Daniela Lima: disse...

Clara, esse texto é tão lírico e, ao mesmo tempo, tão cinematográfico, que fiquei emocionada.


Amo suas letras, pequena.

4rthur disse...

Antes de acabar de ler já imaginava que "a cidade que jamais dormia" era mesmo Sampa.

E confesso: várias vezes você surpreende com essa habilidade de trabalhar com as antíteses, de falar de agitação de forma serena, como no post anterior, ou de tirar lirismo de cenários supostamente brutos.

L. Rafael Nolli disse...

Olá, Clara, inspirado esse texto sobre essa rua mágica repleta de poesia - ou melhor, essa rua que é a própria poesia, e transforma as pessoas que nela se aventuram a serem e se tornarem poesia. Achei bacana a leveza do texto, que nos conduz como se estivéssemos em verdade atravessando uma rua mágica!

Anônimo disse...

Já havia passado por aqui, mas fiquei com a vergonha e deixei só rastro.
É tudo tão bonito, que nem adiei nada - ainda lembro deste cantinho.
É tudo tão suave.

E é tudo pulsando aqui e acolá, dá pra enxergar dentro das letrinhas. :)

Anônimo disse...

Tenho um amigo poeta: Fabrício Carpinejar...deve ser estranho responder a um coleguinha que seu pai é poeta. Luis F.Verissimo diz que não sabia explicar quando lhe perguntavam a profissão do pai. Escritor?
Não sei porque estou falando tudo isso. Esquece.
Há braços!!

Eli disse...

já estive em ruas que quis trazer embora. em ruas que quis mandar por carta. em ruas que ficaram gravadas em minha memória. ruas sem nome, ruas eternizadas, ruas de chão ou asfalto. ruas são sempre pedaços da cidade e das pessoas. pedaços de histórias... por isso tão atraentes!

Haya disse...
Este comentário foi removido pelo autor.
Haya disse...

E eu me senti bucólica recordando-me de um tempo que não volta mais, de uma rua na qual vivi os melhores seis meses da minha vida. Apenas aquelas luzes, aquelas putas, aqueles prédios, aquele luxo... ai ai, que saudade daquele lugar.

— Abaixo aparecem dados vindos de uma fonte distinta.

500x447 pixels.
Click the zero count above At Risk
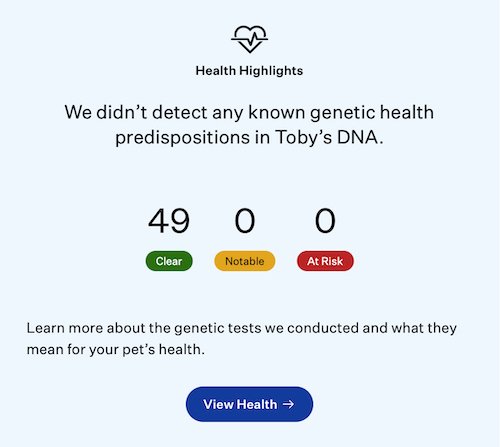tap(325, 221)
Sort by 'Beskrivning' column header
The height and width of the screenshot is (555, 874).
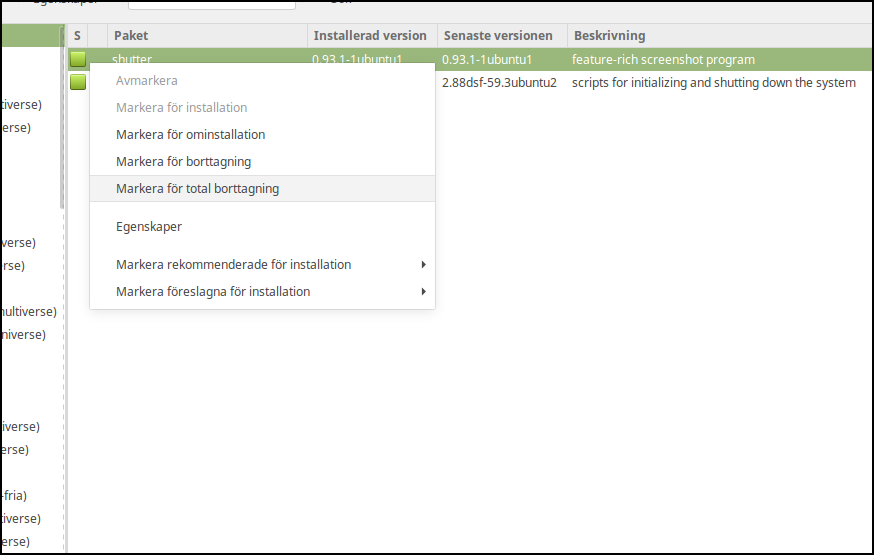(609, 36)
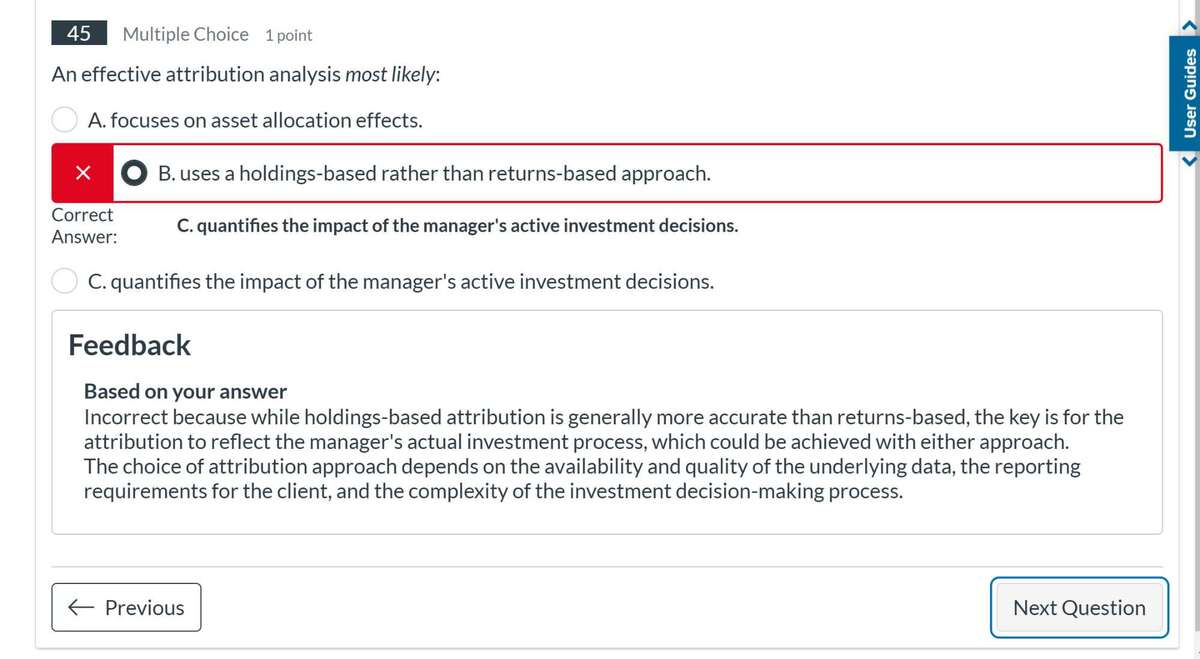
Task: Click the question number 45 badge
Action: [x=79, y=34]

PS: Eu q deletei o comentário a cima, pq escrevi todo cheio de erros de digitação. Affff!

Diogo Lyra disse...

Clarineta, por favor, traga-nos mais desses!!! Primoroso! O melhor de seus escritos! O penúltimo parágrafo então, merece ser repetido para todo o sempre:

"Ainda agora ela insiste – aquela rua foi o poema mais encantadoramente desastroso e por isso mesmo tão verdadeiro. Uma espécie de rascunho tão confortável em seus defeitos que dispensa a idéia de obra-prima".

A última frase deste parágrafo é uma das melhores coisas que eu li nos últimos tempos...

Anônimo disse...

alguma coisa acontece em meu coração...
=)
agora que eu vi a foto to stary night no post anterior.
ai... :~~

Fabrício Fortes disse...

e se nessa rua houvesse um bosque, haveria nele um anjo vulgar de calças esfarrapadas entre os punks e as putas e ao cheiro de gasolina..
cara maria clara, isso foi magnífico!